### WORK TO DO
a) List every percentage figure given in the piece on common problems in 4e D&D adventures.
b) Write the next part of the piece on common problems in 4e D&D adventures, picking up after its last sentence.

### TEXT PROVIDED

****************

Common Problems in 4e D&D Adventures

I’m getting ready to start reviewing the adventures published in Dungeon magazine during the 4e period.  Generally, they follow the same format and have the same problems.  Rather than engaging in repetitive lengthy reviews which explain the faults in detail every time, I thought I would call out the common problems here so that I can call them out in shorthand later.

I will probably add to this list as I go along.

Overuse of Combat Encounters:  Grognards like to complain about the duration of combat in 4e, but the real reason it feels like a grind is the frequency.  Using Moldvay dungeon stocking, there was a 33% chance of a room containing a monster in Basic DnD.  Appendix A of the first edition Dungeon Master’s Guide gives a 25% chance.  I would estimate that with 4e adventures the chances are about 100% for a delve or side-trek, and 80% for a bigger adventure, with the balance being skill challenges and the odd “role-play” encounter.  In early-edition DnD you could often trick, avoid or talk to the monsters, but in published 4e adventures they invariably spot you, attack, and fight to the death.

Combat is a big deal in 4e; it would be a bigger deal if it was rarer.

****************

### DATA
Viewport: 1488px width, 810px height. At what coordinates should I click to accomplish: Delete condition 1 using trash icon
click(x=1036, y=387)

****************

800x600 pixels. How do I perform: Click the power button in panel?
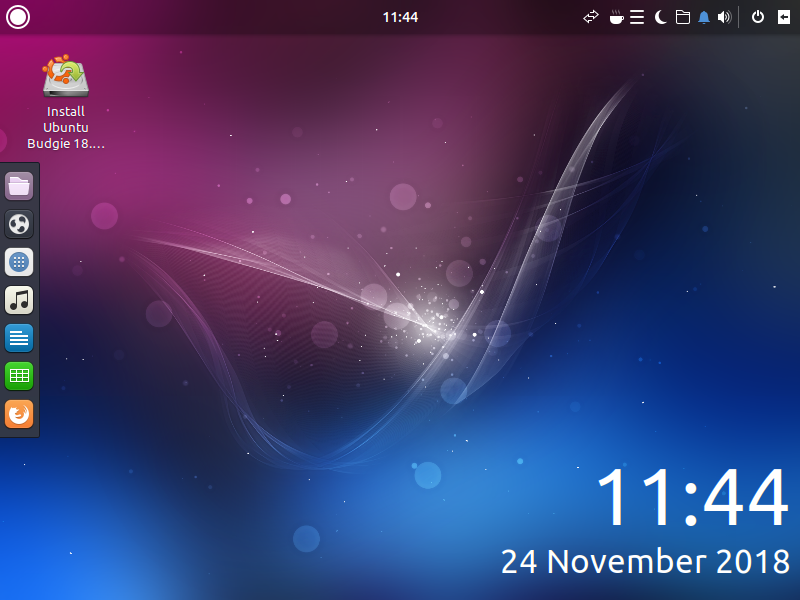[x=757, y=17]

****************

### RESPONSES PER TASK
a) 33%, 25%, 100%, 80%

b)
Using Skill Challenges for Uninteresting Game Elements:  If a task is inherently uninteresting, it does not become more interesting by dragging it out with a bunch of die-rolling.  Skill Challenges are frequently used for parts of the game that should just be summarized.  If it would be a montage in a movie, it should not be a skill challenge in the game.

Using Skill Challenges in Place of Interesting Game Elements:  If a game element is inherently interesting, it should not be abstracted by a skill challenge.  You can identify these when the SC actually eludes to interesting challenges in the Skill descriptions.  For example, in a travel montage which includes an Athletics check to signify “crossing a river or scaling a cliff”, it would be more interesting to put a river or a cliff in front of the party and see how they handle it.

You might ask, if you should not use Skill Challenges for uninteresting encounters, and you should not use Skill Challenges for interesting encounters, when should you use Skill Challenges?  The answer is rarely, and only in situations where you expect that the resolution of an encounter will require at least four successful skill checks, and where the players have real choices about their approach that can have an impact on the outcome.

Do not add checks just to turn an encounter into a Skill Challenge, and do not use them where “alternate approaches” are limited to choosing different skills.  This probably requires some explanation, which I will try to get to in a future article, but an example would be during a combat encounter, when there is a real choice between the resources you apply to fighting team monster and the resources you apply to disarming a trap or closing a portal.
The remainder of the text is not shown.